El domingo me llamó la atención
el versículo de Filipenses. Es maravilloso. Le va que ni pintado para lo que
estábamos celebrando: el Domund y el ‘ser de Dios’. Es el brillo de lo que
somos y hacemos lo que nos convierte en misioneros, aquí y allí, en los de al
lado y en los que de repente uno se encuentra. Un brillo no sólo de los ojos que
aman, sino de los gestos que acogen, acompaña y caminan con el otro. El brillo
de la palabra amable, de la ternura de una mirada, de la escucha activa y
sincera… El brillo de los abrazos que limpian el polvo de la ofensa y devuelven
la verdad del perdón y de la misericordia. Un brillo no pasajero, no anunciado,
sino lleno de perseverancia. ¿Acaso no este le brillo de nuestros misioneros en África, en los lugares donde el ébola está llenando de muerte y penumbra elfuturo del hombre? Es un brillo sólido si se fundamenta en el proyecto de vida
y no en las acciones sueltas para ser vistas en procesiones iluminadas y
multitudinarias donde más que iluminar ciega por el boato y la suntuosidad. El
brillo de ser estrellas, pequeñas en muchos casos, que guían procesos de
maduración, cambio y desarrollo en pasillos de un colegio, en la acogida de una
catequesis, en la visita a un enfermo, en la escucha de un despacho parroquial,
en la sonrisa a un vecino en la cola del supermercado, en el buenos días cuando
sales de casa o bajas en el ascensor… pequeños destellos de estrellas que no se
agotan. Para esa perseverancia, para que esa luz sea constante y no
intermitente, que sólo sirve para llamar la atención como en los coches,
debemos tener un sólido proyecto, una razón para vivir. Esta es la clave, es la
esencia de ser ‘luz del mundo’ y no destello, para brillar y no cegar. La razón
para vivir es creemos de una vez que el hombre es de Dios, que lo que soy, lo
que hago, lo que vivo, mi libertad, el tesoro de mi dignidad, la voluntad, la
fuerza, la capacidad de amar, la tierra, lo creado… y por lo tanto los otros…

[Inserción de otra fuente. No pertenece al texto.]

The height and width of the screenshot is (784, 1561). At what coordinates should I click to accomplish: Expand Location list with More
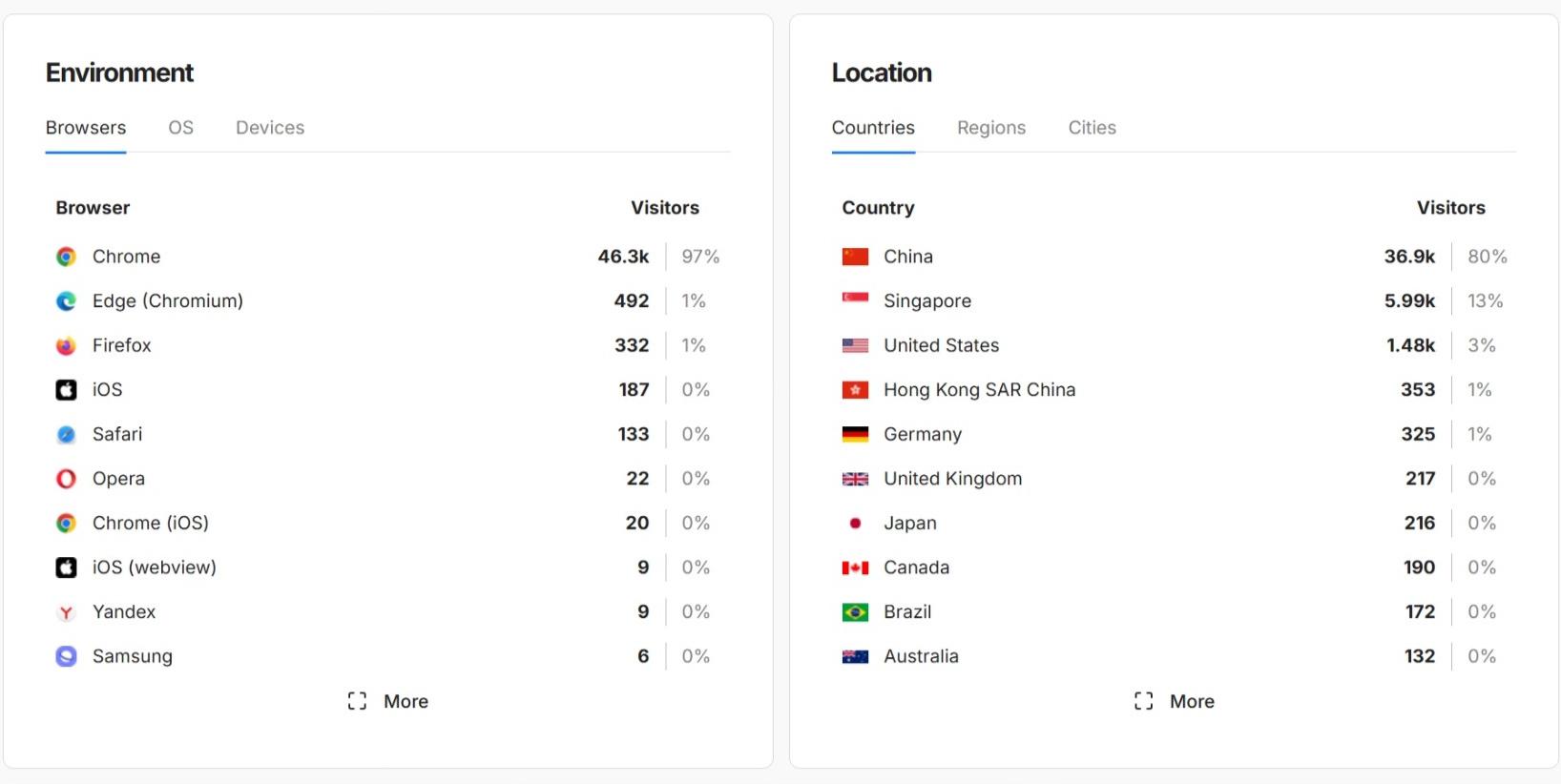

es de Dios, son de Dios. Lo más
importante y constitutivo de mi existencia es de Dios y por lo tanto la razón
de mi vida no es servir a ningún ‘cesar’ que se apropia de mi sino darle a Dios
lo que soy, vivo, busco y consigo. Ser de alguien que nos quiere, que nos ama,
que se ha hecho uno de nosotros tiene que llenar nuestra existencia de la alegría
y la esperanza de una promesa que se hará realidad, ser hijos amados. Esta es
la clave de nuestro brillo, darse, sin guardar nada, con la generosidad de la lámpara
encendida que no se puede apagar, para que el otro vea, confíe, se caliente,
crezca, no caiga, se sienta querido… Darle a Dios lo que es de Dios lleva
consigo darse a los otros, hijos de Dios como yo y presencia de Dios en medio
del mundo… ‘cuando a uno de estos vistáis, acompañéis, escuchéis, acojáis…’
No te importe brillar, al
contrario hazlo, pero no ciegues, deja que los otros vean, sientan y sean.